Once you have finished your high priority list, you should plan to put any extra money or resources you have toward those items. Try to find them for free or at a discount if you can. Make your way through the list until you have everything you’ve designated as a necessity. The next step will be to reassess your medium and low priority items to decide on your next priorities.
At the same time you’re planning out your supply lists, write down an approximate budget for each item you will need. Once you’re finished, you can add up your potential costs for your complete plan. This might be the first time you’ve seen this number, so it might be a shock. Remember that you can spread the cost over the years if needed, so just take it one step at a time.
Once you’ve looked at the budget you made for your survival supplies, it might be discouraging if you seem far away from your goals. For some people, foregoing a few luxuries might provide enough savings to put towards your prepping, but others might need more than that.

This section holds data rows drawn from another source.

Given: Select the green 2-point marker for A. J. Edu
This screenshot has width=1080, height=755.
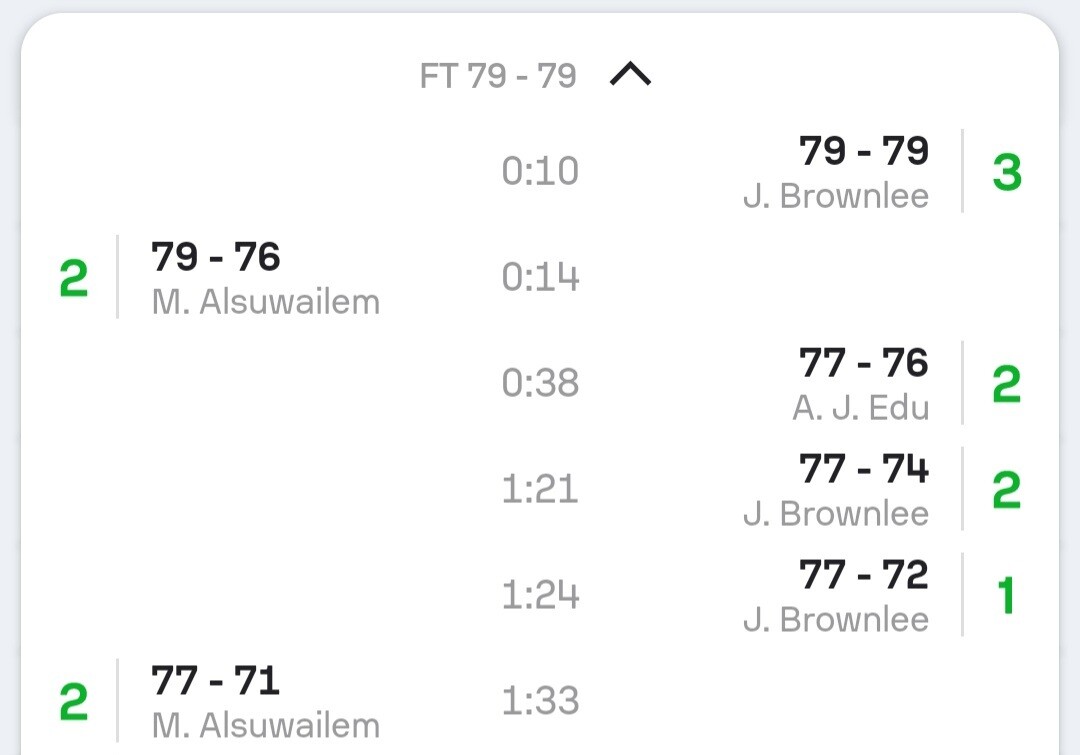Looking at the screenshot, I should click(1006, 384).
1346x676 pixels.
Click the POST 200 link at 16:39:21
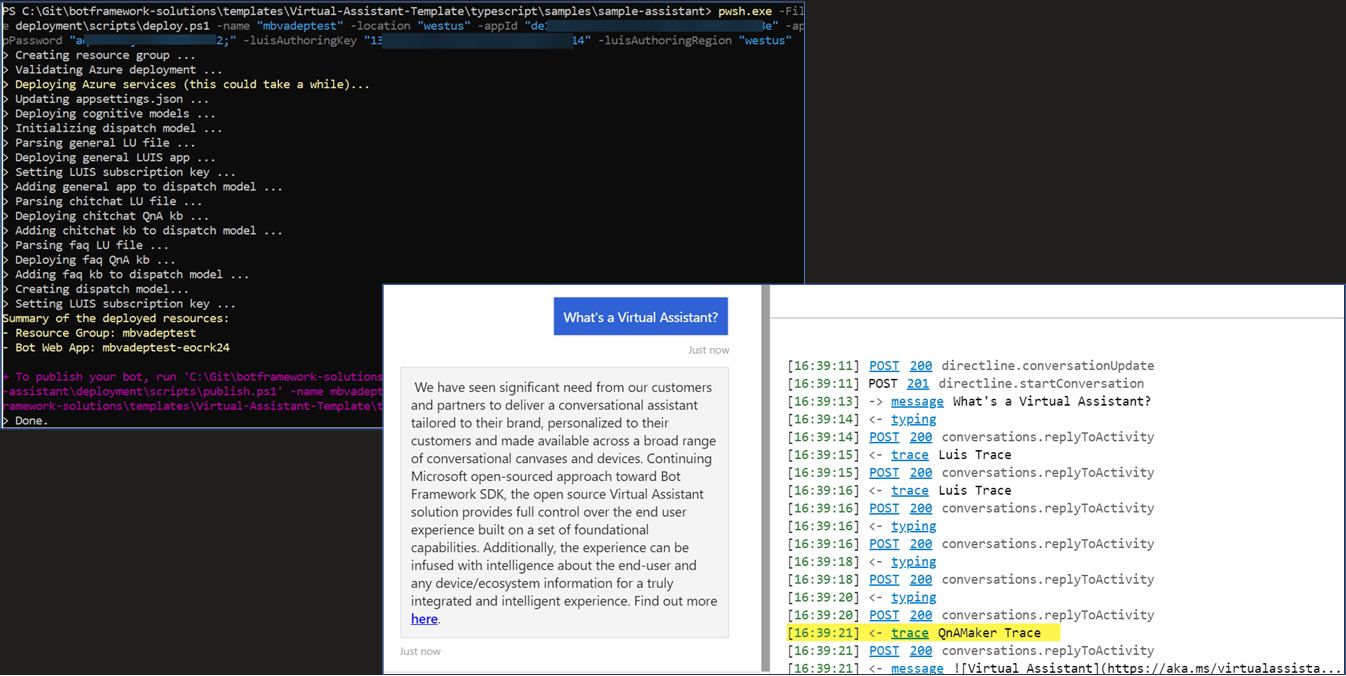(884, 650)
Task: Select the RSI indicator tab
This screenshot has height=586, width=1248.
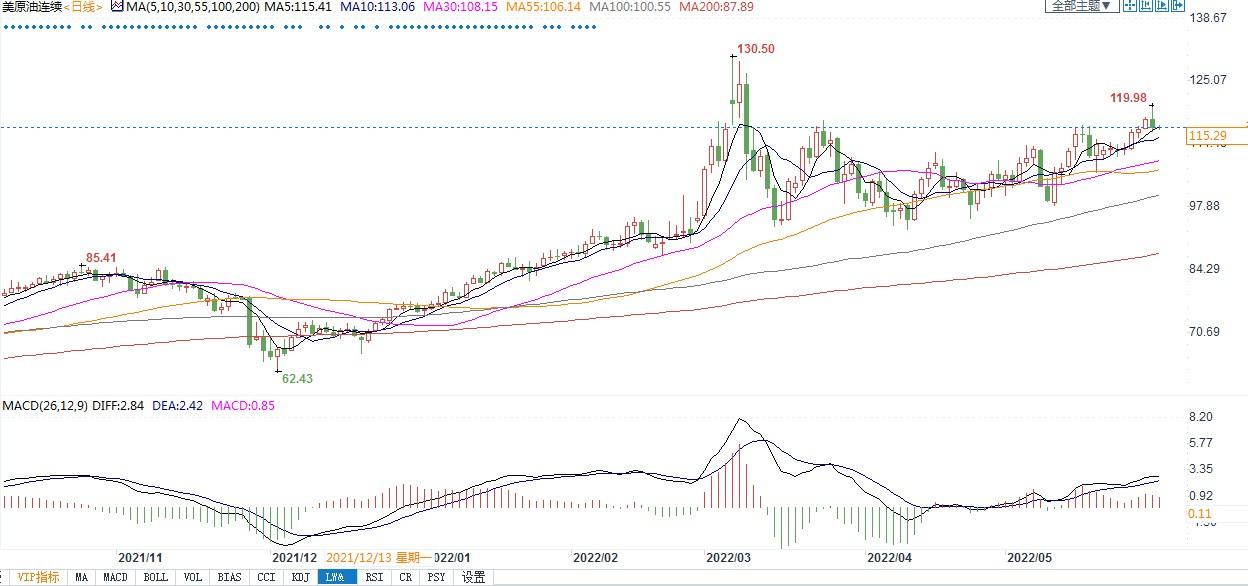Action: coord(373,577)

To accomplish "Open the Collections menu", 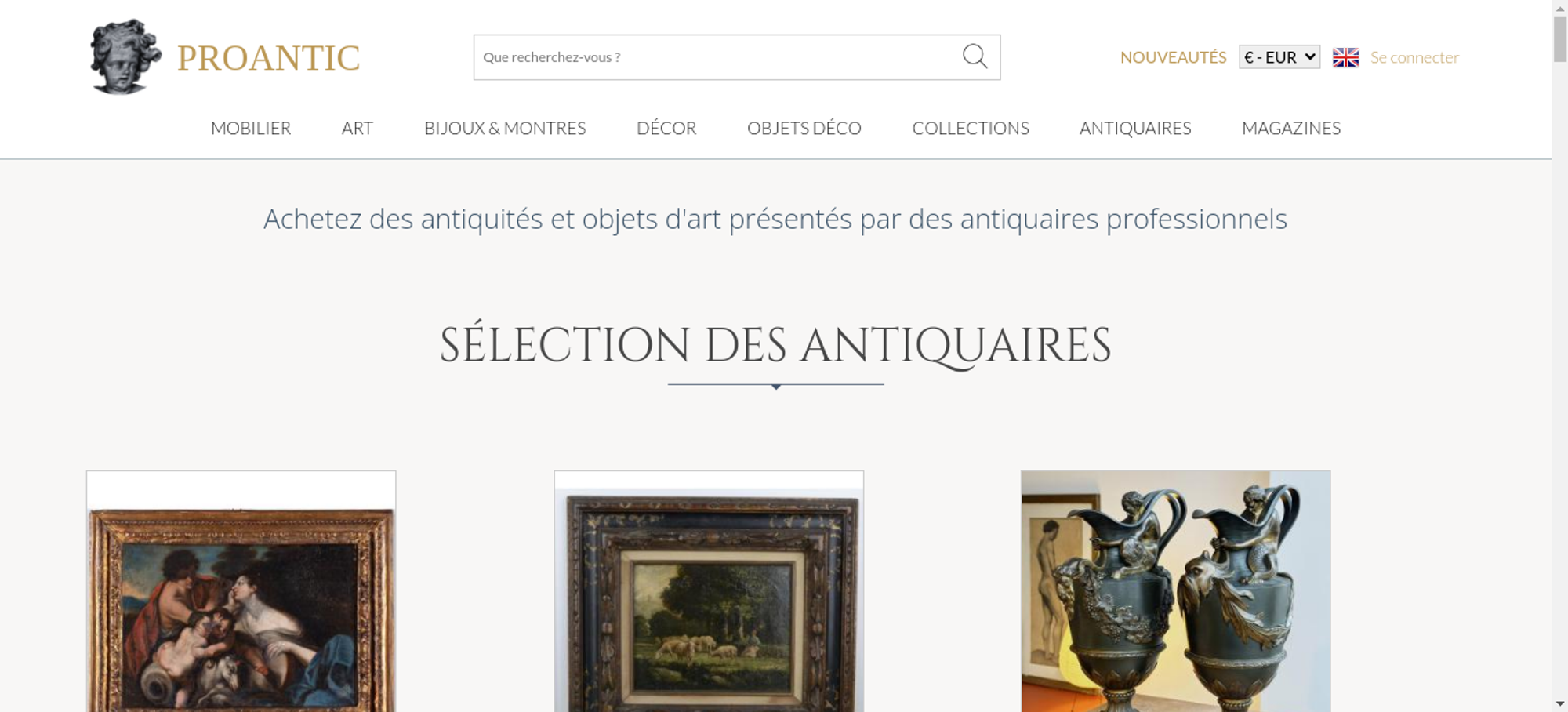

There’s plenty of advice out there on budgeting and living frugally, and most of it will apply regardless of whether you’re saving for your bug out location or just a tropical vacation. The most important thing is to start as soon as possible and have a logical plan.
Now that you have a list of prepping items in place with a budget, it’s time to work towards getting as many supplies as you can for the least amount of money so you can stay within your goals. The following are eight prepping ideas that will cost little to no money:
You don’t have to go down the road of extreme couponing or looking through peoples’ garbage to find some great deals once you start looking for them. Start with location-based groups like NextDoor, Craigslist, and Facebook Buy-Sell-Trade groups, as they always have items that people want to give away or sell cheaply in your area.
You should also check the Buy Nothing Project website and see if there’s a local group near you. The advantage of Buy Nothing is that you can ask for the things you’re looking for. You’d be surprised how many things people are happy to get rid of if you just ask.
Likewise, watch for garage or yard sales near you. You can try to negotiate lower prices if you find several things that interest you. If you can’t get the price you’re looking for, try coming back around later, when the sale is winding down. If the items you want haven’t sold, the owner may be willing to make a deal.
Location-based groups and local garage sales have another, less obvious advantage: you’ll have a chance to connect with your neighbors. Maybe you’ll end up as friends or just friendly acquaintances, but either way, it’s always good to have a few extra allies should you need them.
Since you’re unlikely to find any neighbors giving away canned food or instant coffee for free, you’ll need to invest a little money in your food and drink supplies. It’s better to save money in other areas and prioritize this one since you won’t get very far if you don’t have enough to eat and drink.
It’s best to create both short-term and long-term sustenance plans, and then slowly start to build up your supply. Stick with essential supplies first. Watch for sales and coupons on canned or dehydrated food, and stock up when you can get the lowest prices.
If you have the time and inclination to do some searching, you can often find free samples of non-perishable foods like energy bars, tea bags, and snacks available just by requesting them from the manufacturer. The advantage of samples for prepping is that they’re usually small and individually packaged, so they’re easy to slip in a backpack.
A quick search online will give you lots of websites listing how to get free food and drink samples. People also have success in writing directly to their favorite companies to request something they particularly want to try. In any case, you might need to pay a nominal amount for shipping, but the company often provides you some coupons as well.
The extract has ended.